A P3 manager needs to understand the host organisation’s risk appetite as it applies to the work and the risk attitudes of the team members and stakeholders. During the definition process functions such as solutions development will be heavily influenced by the stakeholders’ risk appetite. Some ways of meeting requirements may be delivered quickly or produce high returns but also involve high levels of risk. These would be acceptable to risk seeking stakeholders but not to those who are risk averse. Not all stakeholders will be the same.
Projects, programmes and portfolios
A very obvious difference between small projects at one end of the scale and portfolios at the other end is the number of people involved. While the range of people involved in a portfolio is likely to encompass all points on the risk attitude spectrum, a project is very dependent on the attitudes of its manager and sponsor.
Therefore, at the less complex end of the spectrum, the manager and sponsor must be very self-aware and control their instincts to match the needs of the project. At the complex end of the spectrum the management team must work to manage the myriad different attitudes to match the needs of the programme or portfolio.
Where the work involves multiple organisations, the P3 manager will need to balance the needs of different groups of stakeholders. For example, where a project is being delivered by a contractor on behalf of a client, there may be different appetites for risk. The contractor may be risk averse in order to protect profit on the contract, whereas the client may be risk seeking if there are opportunities to increase the value of the project’s output.
This can add an ethical dimension to the context. A project manager may identify risk that affects the value of the output to their client but not the contractor’s profit. If the means of responding to the risk adversely affects the contractor’s profit they may be reluctant to highlight this.

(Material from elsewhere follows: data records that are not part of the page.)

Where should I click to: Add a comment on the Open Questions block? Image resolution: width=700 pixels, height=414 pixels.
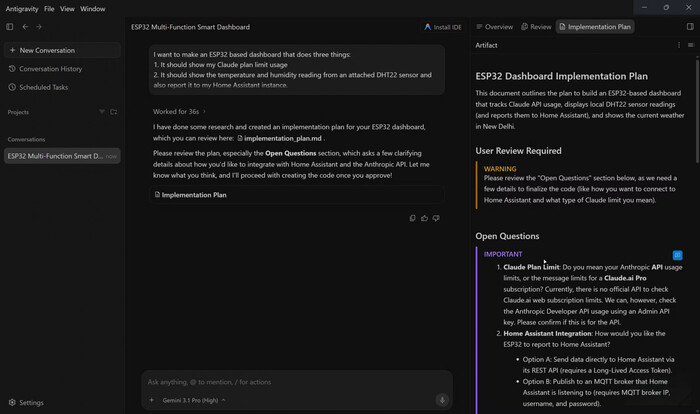tap(677, 255)
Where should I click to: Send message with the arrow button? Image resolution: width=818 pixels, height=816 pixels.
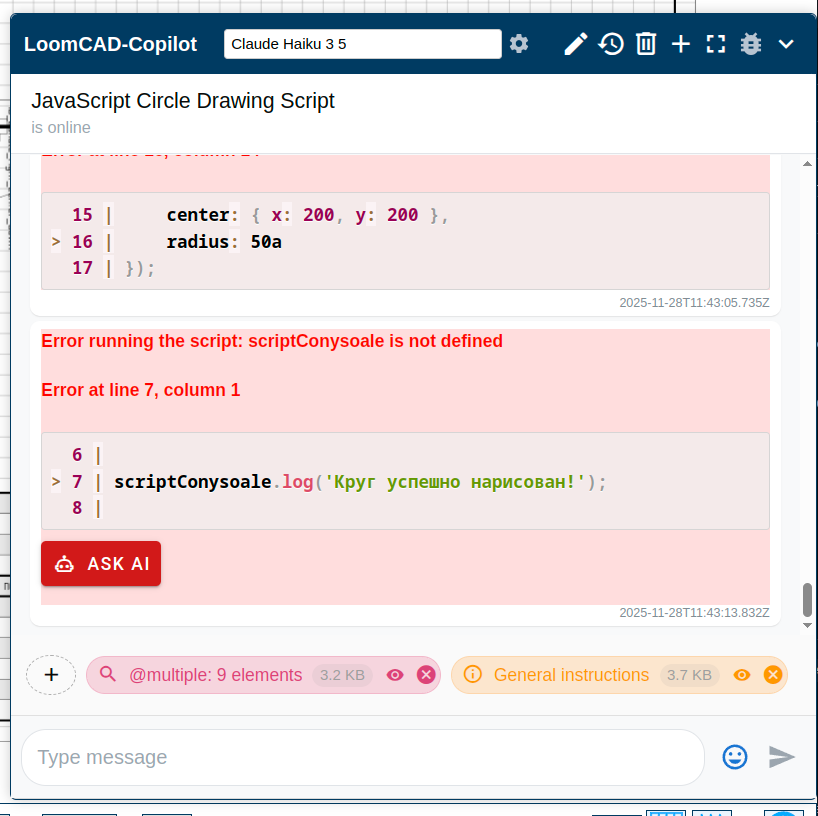click(x=783, y=757)
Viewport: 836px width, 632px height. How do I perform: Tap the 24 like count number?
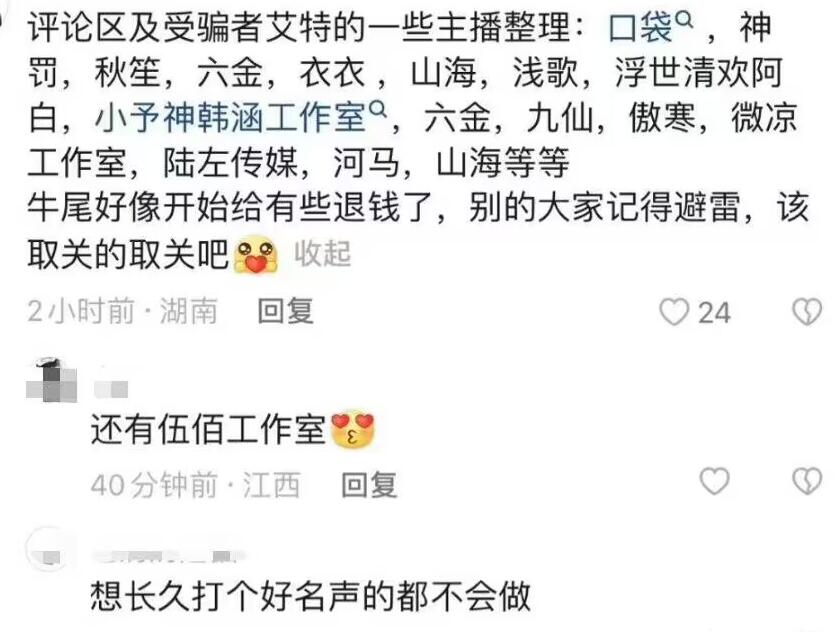coord(714,313)
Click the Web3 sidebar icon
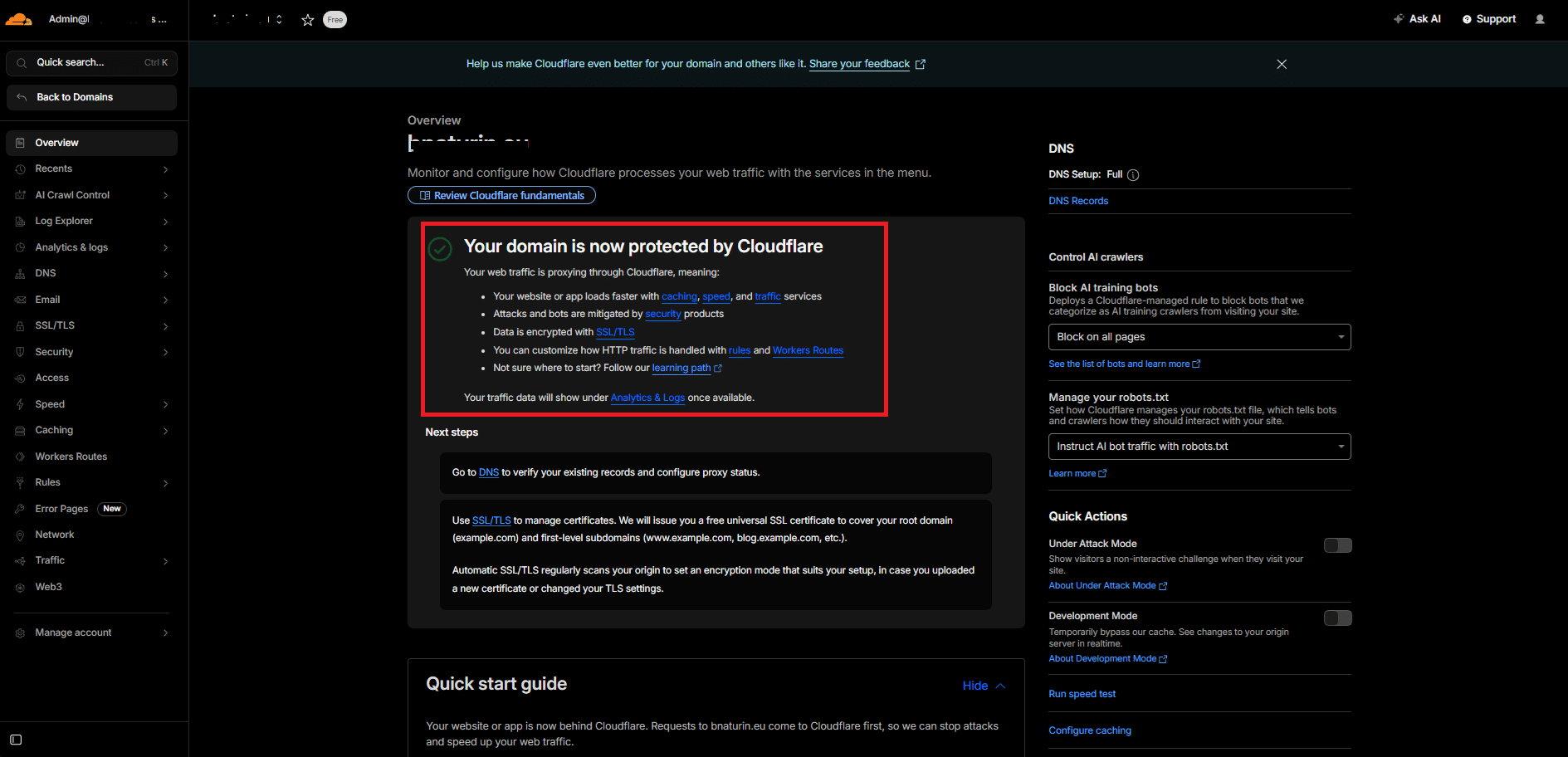The height and width of the screenshot is (757, 1568). [x=20, y=587]
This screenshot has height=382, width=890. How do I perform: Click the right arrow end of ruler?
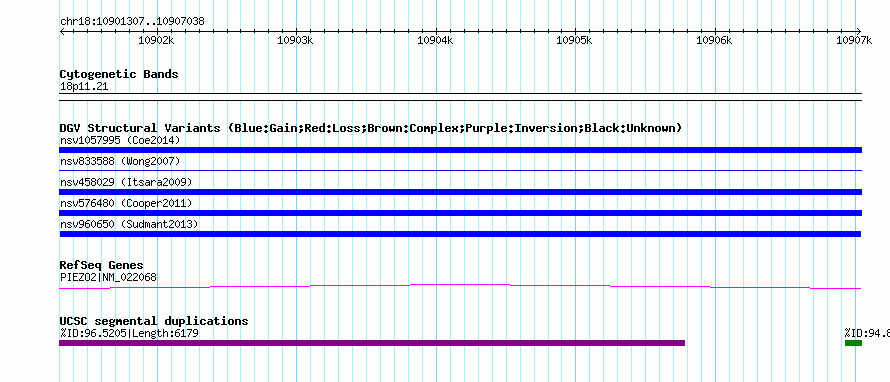pos(859,31)

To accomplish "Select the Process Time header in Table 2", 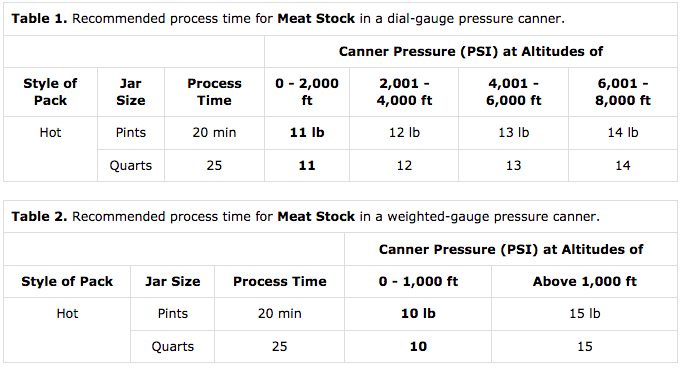I will pyautogui.click(x=280, y=282).
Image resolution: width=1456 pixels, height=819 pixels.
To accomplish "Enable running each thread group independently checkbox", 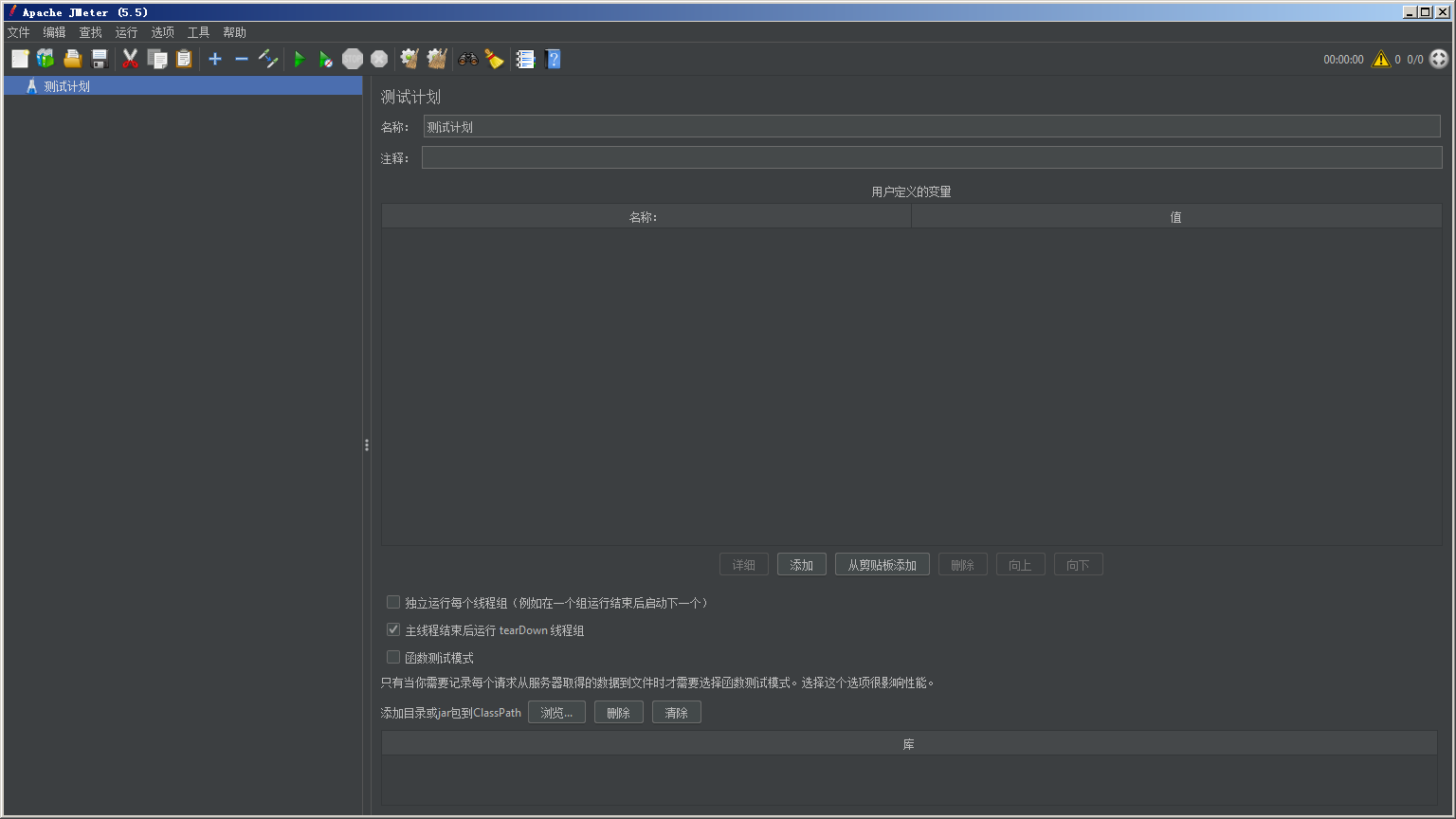I will point(393,602).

It is to be hoped that increasing professionalism in P3 management means that the project manager acts in the best interests of the client and the client recognises this in their dealing with the contractor. The same sort of principle can apply to project managers within a programme.
Programme and portfolio management teams must ensure that the acceptable level of risk for the work as a whole is reflected in the risk management of individual projects and programmes. This does not mean that every project or programme will need to have the same risk appetite, but they must be categorised, prioritised and balanced with the overall acceptable level of risk in mind.